- _Given exercise A_: In the passage on David Foster Wallace, what sport had Wallace competed in seriously?
- _Given exercise B_: Swap "Twitter" for "Facebook" and write out the passage on David Foster Wallace from "September 21, 2008" to "from Wallace's life.".

- _Passage shown_:

September 21, 2008

More on David Foster Wallace . . .

Via a notation from Ana Marie Cox on Twitter, A.O. Scott in The New York Timesdiscusses Wallace's voice, which he attempts to separate from Wallace's life.

Good luck, Buddy.

Special bonus: the headline is "The Best Mind of His Generation." Get it?

When, as an undergraduate with a head full of literary theory and a heartsick longing for authenticity, I first encountered David Foster Wallace, I experienced what is commonly called the shock of recognition. Actually, shock is too clean, too safe a word for my uncomfortable sense that not only did I know this guy, but he knew me. He could have been a T.A. in one of my college courses, or the slightly older guy in Advanced Approaches to Interpretation who sat slightly aloof from the others and had not only mastered the abstruse and trendy texts everyone else was reading, but also skipped backward, sideways and ahead. It was impressive enough that he could do philosophy — the mathematical kind, not just the French kind. But he also played tennis — Mr. Wallace, in fact, had competed seriously in the sport — and could quote lyrics from bands you only pretended you’d heard of. Without even trying, he was cooler than everyone else.

- _Data provided_:
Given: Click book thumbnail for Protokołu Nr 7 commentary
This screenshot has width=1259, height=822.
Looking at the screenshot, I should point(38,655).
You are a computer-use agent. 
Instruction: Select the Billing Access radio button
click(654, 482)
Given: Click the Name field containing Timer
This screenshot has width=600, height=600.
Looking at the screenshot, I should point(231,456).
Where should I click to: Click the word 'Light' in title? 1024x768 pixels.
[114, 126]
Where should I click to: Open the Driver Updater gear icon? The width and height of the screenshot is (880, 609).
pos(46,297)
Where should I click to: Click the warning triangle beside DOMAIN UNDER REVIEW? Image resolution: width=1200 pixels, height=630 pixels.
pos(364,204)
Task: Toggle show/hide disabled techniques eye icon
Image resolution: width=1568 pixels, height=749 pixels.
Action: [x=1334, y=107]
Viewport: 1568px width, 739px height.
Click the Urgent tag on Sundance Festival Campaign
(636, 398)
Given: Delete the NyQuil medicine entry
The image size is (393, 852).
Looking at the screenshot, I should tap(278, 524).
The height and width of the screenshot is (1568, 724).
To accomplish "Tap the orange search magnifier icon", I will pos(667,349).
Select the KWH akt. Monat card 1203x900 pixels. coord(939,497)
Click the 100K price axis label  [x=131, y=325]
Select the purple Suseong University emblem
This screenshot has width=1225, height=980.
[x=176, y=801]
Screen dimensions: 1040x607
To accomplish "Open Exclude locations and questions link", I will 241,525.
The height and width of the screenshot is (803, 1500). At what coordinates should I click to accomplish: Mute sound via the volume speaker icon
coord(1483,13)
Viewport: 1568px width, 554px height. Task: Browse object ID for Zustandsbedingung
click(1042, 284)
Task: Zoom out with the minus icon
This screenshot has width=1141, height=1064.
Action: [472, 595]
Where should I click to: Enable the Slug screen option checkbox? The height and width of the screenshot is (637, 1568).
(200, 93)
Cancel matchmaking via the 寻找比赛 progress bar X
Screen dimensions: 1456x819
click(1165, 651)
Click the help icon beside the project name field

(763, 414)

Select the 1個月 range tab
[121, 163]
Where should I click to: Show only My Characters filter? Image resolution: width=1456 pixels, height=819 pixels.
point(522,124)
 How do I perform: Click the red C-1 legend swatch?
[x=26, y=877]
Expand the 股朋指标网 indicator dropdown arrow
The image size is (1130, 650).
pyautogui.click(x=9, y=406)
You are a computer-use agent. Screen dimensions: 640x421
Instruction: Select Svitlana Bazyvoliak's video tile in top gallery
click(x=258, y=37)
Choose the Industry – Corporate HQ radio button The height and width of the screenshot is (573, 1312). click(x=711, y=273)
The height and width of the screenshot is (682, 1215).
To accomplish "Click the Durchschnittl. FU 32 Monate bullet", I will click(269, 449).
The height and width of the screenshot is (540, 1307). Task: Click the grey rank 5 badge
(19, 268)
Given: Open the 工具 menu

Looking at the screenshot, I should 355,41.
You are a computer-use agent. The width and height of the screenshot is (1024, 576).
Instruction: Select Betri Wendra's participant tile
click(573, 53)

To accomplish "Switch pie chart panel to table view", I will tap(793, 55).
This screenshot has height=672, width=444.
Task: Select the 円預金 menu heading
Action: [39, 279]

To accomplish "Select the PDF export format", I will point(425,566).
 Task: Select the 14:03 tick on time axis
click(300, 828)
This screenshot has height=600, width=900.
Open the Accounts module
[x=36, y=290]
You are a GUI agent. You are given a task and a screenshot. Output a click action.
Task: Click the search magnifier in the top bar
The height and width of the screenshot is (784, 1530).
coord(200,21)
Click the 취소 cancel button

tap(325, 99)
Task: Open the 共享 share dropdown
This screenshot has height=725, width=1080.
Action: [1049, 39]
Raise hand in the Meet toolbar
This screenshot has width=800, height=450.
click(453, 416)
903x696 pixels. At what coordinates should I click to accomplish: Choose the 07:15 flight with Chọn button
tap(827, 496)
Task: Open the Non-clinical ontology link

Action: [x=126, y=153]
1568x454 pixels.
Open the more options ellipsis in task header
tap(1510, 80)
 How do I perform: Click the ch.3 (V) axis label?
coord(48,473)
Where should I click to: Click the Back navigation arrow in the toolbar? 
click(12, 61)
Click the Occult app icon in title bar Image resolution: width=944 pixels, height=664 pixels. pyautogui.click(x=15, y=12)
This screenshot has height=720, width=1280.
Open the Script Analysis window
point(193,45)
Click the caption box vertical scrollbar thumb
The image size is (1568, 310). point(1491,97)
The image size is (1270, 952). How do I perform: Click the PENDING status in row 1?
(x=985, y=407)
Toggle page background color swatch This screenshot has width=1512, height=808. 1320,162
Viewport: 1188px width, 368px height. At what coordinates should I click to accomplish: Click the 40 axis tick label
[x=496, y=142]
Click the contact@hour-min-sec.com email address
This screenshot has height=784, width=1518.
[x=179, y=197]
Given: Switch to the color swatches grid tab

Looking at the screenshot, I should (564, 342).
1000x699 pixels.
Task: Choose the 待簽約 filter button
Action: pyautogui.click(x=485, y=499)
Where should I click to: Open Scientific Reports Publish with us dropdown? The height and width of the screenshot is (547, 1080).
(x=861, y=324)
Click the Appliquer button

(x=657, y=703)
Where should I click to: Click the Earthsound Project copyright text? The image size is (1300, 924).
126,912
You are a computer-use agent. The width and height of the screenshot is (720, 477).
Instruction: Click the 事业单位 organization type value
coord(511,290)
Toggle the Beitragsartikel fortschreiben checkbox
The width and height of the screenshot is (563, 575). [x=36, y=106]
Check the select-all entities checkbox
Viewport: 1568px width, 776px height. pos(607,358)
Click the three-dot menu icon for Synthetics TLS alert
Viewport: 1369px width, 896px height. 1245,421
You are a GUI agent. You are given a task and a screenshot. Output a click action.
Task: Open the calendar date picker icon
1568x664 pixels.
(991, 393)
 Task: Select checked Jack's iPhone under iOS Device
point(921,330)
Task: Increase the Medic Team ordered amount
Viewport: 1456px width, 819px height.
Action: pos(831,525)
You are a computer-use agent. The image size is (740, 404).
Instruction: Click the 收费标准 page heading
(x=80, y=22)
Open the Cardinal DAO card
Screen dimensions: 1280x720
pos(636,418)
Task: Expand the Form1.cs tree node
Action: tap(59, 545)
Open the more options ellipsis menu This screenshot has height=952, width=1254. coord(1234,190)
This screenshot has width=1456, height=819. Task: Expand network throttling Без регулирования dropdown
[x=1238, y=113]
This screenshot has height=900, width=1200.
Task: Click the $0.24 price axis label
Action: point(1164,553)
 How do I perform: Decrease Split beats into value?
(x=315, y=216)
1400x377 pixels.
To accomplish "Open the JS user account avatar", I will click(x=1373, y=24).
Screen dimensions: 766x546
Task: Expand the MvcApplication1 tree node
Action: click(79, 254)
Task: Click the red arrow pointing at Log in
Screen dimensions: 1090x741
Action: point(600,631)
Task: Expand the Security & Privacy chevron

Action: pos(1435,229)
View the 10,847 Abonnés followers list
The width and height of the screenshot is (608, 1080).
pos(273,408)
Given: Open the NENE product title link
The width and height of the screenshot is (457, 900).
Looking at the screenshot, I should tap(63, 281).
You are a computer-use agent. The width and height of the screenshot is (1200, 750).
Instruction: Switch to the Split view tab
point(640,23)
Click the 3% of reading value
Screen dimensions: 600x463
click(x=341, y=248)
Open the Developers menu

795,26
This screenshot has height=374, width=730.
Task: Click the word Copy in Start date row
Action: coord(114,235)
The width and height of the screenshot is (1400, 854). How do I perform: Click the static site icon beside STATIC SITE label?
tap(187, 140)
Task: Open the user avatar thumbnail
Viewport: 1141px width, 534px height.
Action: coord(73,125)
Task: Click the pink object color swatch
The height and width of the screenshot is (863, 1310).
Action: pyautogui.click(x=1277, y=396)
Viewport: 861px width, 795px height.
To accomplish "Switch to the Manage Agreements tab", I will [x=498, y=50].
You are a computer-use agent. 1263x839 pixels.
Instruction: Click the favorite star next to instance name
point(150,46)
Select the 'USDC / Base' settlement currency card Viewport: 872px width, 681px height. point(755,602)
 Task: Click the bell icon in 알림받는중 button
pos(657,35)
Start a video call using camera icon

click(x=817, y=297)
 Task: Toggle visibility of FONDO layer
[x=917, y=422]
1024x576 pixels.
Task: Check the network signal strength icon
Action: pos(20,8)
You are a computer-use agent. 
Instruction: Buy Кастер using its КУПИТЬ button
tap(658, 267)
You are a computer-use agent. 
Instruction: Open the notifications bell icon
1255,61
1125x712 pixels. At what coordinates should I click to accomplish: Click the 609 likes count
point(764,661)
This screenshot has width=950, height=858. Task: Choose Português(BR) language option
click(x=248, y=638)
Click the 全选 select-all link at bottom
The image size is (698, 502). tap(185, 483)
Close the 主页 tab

- _Exercise solution A_: Tennis.

- _Exercise solution B_:
September 21, 2008

More on David Foster Wallace . . .

Via a notation from Ana Marie Cox on Facebook, A.O. Scott in The New York Timesdiscusses Wallace's voice, which he attempts to separate from Wallace's life.